Using a broad suite of proprietary and modular T cell programming technologies, the company is engineering precisely targeted, controlled and highly active T cell therapies that are designed to better recognize cancer cells, break down their defense mechanisms and eliminate these cells.

Broad pipeline of clinical programs

Designed to address limitations of current T cell therapies

Broad pipeline of clinical programs

Broad pipeline of next generation programs

Designed to address limitations of current T cell therapies

Broad pipeline of next generation programs

Lead Clinical Programs

AUTO1 is a CD19 CAR T cell investigational therapy designed to overcome the limitations in safety - while maintaining similar levels of efficacy - compared to current CD19 CAR T cell therapies. Designed to have a fast target binding off-rate to minimize excessive activation of the programmed T cells, AUTO1 may reduce toxicity and be less prone to T cell exhaustion, which could enhance persistence and improve the ability of the programmed T cells to engage in serial killing of target cancer cells. AUTO1 is currently being evaluated in two Phase 1 studies, one in pediatric ALL and one in adult ALL. The company has also now progressed the program to a potential pivotal study, AUTO1-AL1. 

The AUTO1-AL1 study will enroll patients with relapsed / refractory ALL. The study will have a short Phase1b component prior to proceeding to a single arm Phase 2 study. The primary end point is overall response rate and the key secondary end points include duration of response, MRD negative CR rate and safety. The study will enroll approximately 100 patients across 30 of the leading academic and non-academic centers in the US, UK and Europe.

AUTO3 is a programmed T cell therapy containing two independent chimeric antigen receptors targeting CD19 and CD22 that have each been independently optimized for single target activity. By simultaneously targeting two B cell antigens, AUTO3 is designed to minimize relapse due to single antigen loss in patients with B cell malignancies. AUTO3 is currently being tested in diffuse large B cell lymphoma in the ALEXANDER clinical study, including a 20-patient cohort to assess feasibility of treatment in an outpatient setting.

A programmed T cell therapy for the treatment of peripheral T-cell lymphoma targeting TRBC1, employing a novel and differentiated treatment approach. AUTO4 is designed to selectively kill cancerous T cells in a manner that we believe will preserve a portion of the patient’s normal, healthy T cells to maintain immunity. Since the AUTO4 approach is a novel mechanism to target T cells, Autolus has also programmed the product candidate with a “safety switch” in order to allow physicians to manage toxicity by eliminating the programmed T cells if a patient experiences severe adverse side effects from the treatment. AUTO4 is currently being tested in a Phase I study in TRBC1-positive peripheral T cell lymphoma.

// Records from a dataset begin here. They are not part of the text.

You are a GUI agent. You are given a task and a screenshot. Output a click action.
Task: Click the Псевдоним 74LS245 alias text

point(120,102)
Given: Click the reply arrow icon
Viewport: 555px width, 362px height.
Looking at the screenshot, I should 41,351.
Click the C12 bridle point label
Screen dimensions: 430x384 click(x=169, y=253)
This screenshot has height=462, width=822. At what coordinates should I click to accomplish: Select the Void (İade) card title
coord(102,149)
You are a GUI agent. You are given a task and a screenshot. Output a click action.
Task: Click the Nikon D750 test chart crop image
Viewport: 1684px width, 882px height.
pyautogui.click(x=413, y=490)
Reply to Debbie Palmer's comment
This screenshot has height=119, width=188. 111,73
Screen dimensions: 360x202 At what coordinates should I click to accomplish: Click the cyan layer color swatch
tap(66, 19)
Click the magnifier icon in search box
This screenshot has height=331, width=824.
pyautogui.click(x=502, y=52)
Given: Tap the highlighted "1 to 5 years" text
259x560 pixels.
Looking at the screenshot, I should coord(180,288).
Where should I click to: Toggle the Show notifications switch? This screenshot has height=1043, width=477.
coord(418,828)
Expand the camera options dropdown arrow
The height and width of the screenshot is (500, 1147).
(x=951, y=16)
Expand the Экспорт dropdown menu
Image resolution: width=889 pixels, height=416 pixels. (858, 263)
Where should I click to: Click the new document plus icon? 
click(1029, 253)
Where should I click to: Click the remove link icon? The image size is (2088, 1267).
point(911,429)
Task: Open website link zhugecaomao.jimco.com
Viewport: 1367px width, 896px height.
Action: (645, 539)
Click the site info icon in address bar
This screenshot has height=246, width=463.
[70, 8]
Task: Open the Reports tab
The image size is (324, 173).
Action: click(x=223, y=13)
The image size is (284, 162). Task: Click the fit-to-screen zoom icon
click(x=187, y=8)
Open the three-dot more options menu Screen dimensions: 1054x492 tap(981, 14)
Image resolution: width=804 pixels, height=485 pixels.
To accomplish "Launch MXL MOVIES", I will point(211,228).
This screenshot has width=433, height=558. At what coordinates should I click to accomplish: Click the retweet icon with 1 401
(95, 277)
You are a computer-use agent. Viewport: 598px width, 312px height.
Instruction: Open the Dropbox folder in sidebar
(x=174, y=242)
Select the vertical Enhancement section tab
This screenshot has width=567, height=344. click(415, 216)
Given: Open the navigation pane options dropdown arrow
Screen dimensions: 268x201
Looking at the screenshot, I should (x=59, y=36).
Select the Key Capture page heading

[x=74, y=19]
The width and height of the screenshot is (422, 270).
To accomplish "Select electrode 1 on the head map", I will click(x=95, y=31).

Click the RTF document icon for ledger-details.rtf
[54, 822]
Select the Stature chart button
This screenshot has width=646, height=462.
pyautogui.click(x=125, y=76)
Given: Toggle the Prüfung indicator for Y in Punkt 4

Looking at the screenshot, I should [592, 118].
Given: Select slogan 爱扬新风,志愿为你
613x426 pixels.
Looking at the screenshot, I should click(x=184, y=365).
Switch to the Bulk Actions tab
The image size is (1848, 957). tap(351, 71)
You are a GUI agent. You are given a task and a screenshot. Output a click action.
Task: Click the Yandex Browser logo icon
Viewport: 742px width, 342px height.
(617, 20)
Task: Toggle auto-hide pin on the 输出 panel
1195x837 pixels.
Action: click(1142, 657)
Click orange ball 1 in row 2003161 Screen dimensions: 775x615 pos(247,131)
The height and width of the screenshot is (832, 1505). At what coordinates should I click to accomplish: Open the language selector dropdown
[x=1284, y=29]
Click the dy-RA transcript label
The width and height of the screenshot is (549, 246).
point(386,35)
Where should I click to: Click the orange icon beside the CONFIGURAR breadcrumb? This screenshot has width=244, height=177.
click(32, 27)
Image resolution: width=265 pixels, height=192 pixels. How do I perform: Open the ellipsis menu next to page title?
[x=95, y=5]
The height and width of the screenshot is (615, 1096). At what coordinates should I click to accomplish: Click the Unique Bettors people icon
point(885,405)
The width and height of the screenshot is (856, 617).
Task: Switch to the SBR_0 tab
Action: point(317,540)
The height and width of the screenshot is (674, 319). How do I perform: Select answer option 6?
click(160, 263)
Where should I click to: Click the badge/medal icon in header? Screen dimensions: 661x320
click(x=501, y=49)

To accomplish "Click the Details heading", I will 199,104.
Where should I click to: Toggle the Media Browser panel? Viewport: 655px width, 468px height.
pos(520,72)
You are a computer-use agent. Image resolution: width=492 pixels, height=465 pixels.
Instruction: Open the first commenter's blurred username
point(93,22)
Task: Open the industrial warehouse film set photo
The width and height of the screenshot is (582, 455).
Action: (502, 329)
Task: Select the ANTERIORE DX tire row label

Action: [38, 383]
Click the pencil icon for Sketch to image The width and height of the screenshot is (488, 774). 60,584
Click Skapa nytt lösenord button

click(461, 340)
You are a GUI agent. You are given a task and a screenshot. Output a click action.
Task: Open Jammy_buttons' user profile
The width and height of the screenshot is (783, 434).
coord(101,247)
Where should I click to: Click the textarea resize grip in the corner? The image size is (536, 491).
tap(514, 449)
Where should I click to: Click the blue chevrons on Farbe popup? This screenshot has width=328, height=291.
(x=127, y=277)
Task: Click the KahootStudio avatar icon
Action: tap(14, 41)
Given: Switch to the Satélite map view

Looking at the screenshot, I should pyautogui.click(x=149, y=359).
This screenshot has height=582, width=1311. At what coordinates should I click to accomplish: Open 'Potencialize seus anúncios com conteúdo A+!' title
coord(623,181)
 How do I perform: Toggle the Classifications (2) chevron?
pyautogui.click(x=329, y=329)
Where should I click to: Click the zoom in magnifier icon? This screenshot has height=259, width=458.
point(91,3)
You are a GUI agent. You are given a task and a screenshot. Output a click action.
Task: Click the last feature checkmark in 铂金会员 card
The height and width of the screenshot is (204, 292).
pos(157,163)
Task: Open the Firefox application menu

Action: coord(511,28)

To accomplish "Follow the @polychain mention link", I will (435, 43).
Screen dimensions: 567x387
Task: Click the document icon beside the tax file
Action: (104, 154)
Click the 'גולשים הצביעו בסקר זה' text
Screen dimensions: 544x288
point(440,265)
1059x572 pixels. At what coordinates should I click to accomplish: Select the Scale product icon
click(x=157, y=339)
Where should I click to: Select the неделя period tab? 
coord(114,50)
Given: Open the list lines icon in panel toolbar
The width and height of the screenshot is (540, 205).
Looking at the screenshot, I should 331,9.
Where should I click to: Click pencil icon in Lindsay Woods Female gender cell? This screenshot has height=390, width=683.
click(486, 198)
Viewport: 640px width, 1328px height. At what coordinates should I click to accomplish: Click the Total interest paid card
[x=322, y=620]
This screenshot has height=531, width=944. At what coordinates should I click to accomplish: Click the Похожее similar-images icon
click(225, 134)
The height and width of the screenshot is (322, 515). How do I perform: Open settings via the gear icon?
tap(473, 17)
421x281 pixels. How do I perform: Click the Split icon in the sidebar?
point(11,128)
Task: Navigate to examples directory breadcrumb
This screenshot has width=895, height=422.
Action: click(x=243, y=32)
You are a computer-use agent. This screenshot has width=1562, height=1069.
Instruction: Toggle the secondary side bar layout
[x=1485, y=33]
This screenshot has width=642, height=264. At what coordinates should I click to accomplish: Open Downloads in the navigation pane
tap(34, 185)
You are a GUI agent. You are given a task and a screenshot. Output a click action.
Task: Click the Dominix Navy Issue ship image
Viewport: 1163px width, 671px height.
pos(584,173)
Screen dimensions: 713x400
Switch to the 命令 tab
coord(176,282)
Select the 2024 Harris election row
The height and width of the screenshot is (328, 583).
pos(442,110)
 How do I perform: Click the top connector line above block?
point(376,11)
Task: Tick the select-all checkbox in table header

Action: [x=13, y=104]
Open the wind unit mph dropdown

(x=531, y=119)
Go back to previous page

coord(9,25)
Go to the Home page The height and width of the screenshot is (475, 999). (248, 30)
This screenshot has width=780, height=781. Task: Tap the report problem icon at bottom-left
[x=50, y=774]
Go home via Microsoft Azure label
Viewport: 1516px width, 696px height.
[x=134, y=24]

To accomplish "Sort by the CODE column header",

A programmed T cell therapy targeting GD2 in development for the treatment of neuroblastoma. A Phase 1 clinical trial with AUTO6 is being sponsored and conducted by Cancer Research UK, or CRUK, and preliminary data has shown initial anti-tumor activity in this solid tumor indication.

Autolus is developing AUTO6NG, a next generation programmed T cell product candidate which is in pre-clinical development. AUTO6NG builds on preliminary proof of concept data from AUTO6. AUTO6NG incorporates additional cell programming modules to overcome immune suppressive defence mechanisms in the tumor microenvironment, in addition to endowing the CAR T cells with extended persistence capacity.